Work to be completed: Below this task are records; return each one exactly and omit its images.

Data for the task:
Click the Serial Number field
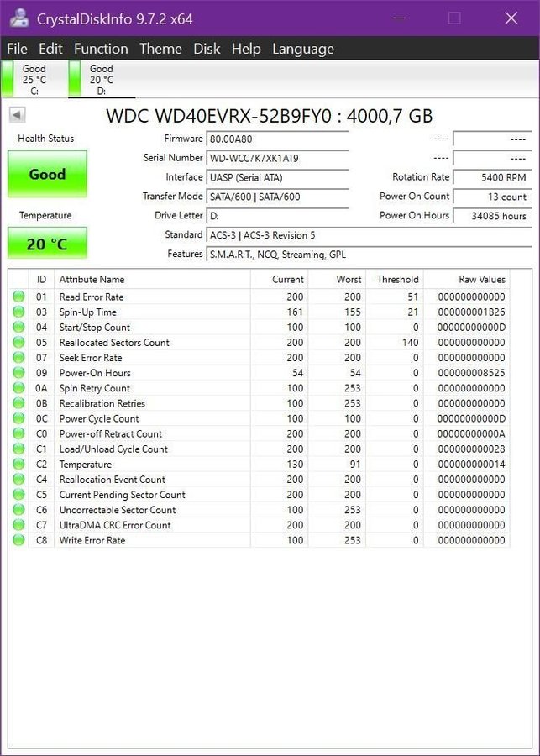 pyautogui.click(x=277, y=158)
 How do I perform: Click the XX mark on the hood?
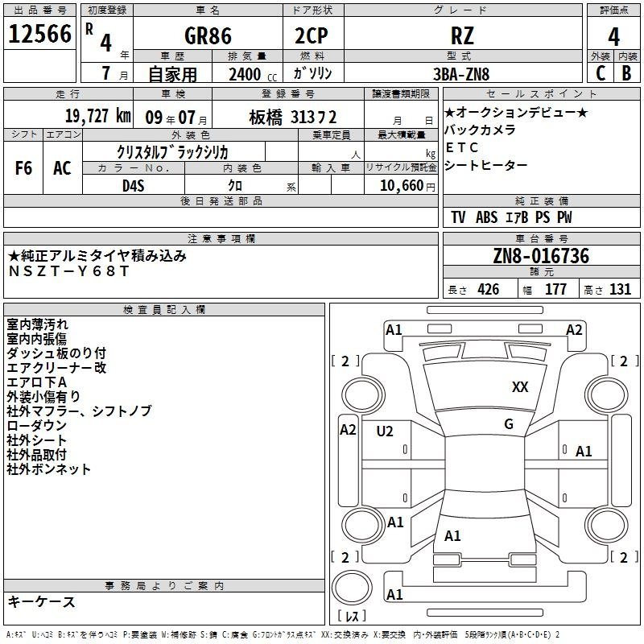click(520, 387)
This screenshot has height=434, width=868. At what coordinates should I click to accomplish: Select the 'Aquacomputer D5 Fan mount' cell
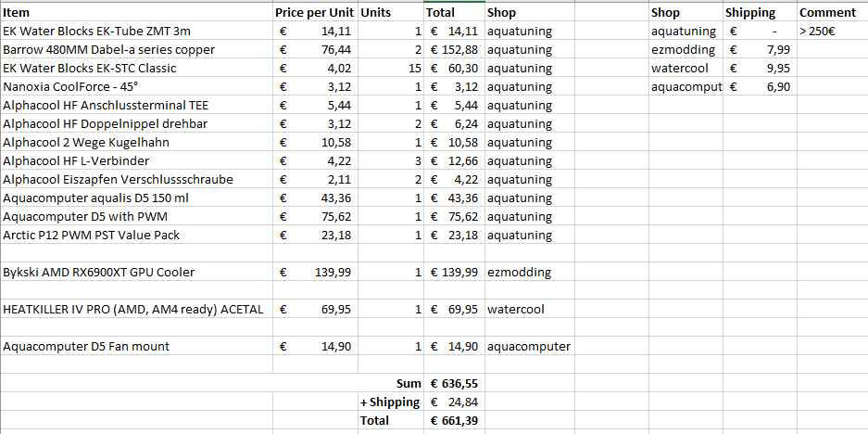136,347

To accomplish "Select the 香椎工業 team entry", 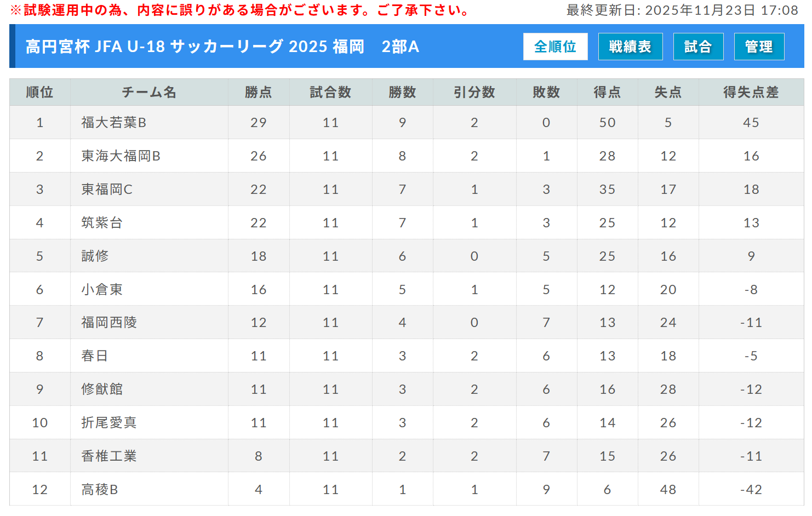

Task solution:
Click the Serial Number field
 pyautogui.click(x=277, y=158)
 How do I perform: Click the XX mark on the hood?
click(520, 387)
This screenshot has height=434, width=868. At what coordinates should I click to accomplish: Select the 'Aquacomputer D5 Fan mount' cell
136,347

To accomplish "Select the 香椎工業 team entry", 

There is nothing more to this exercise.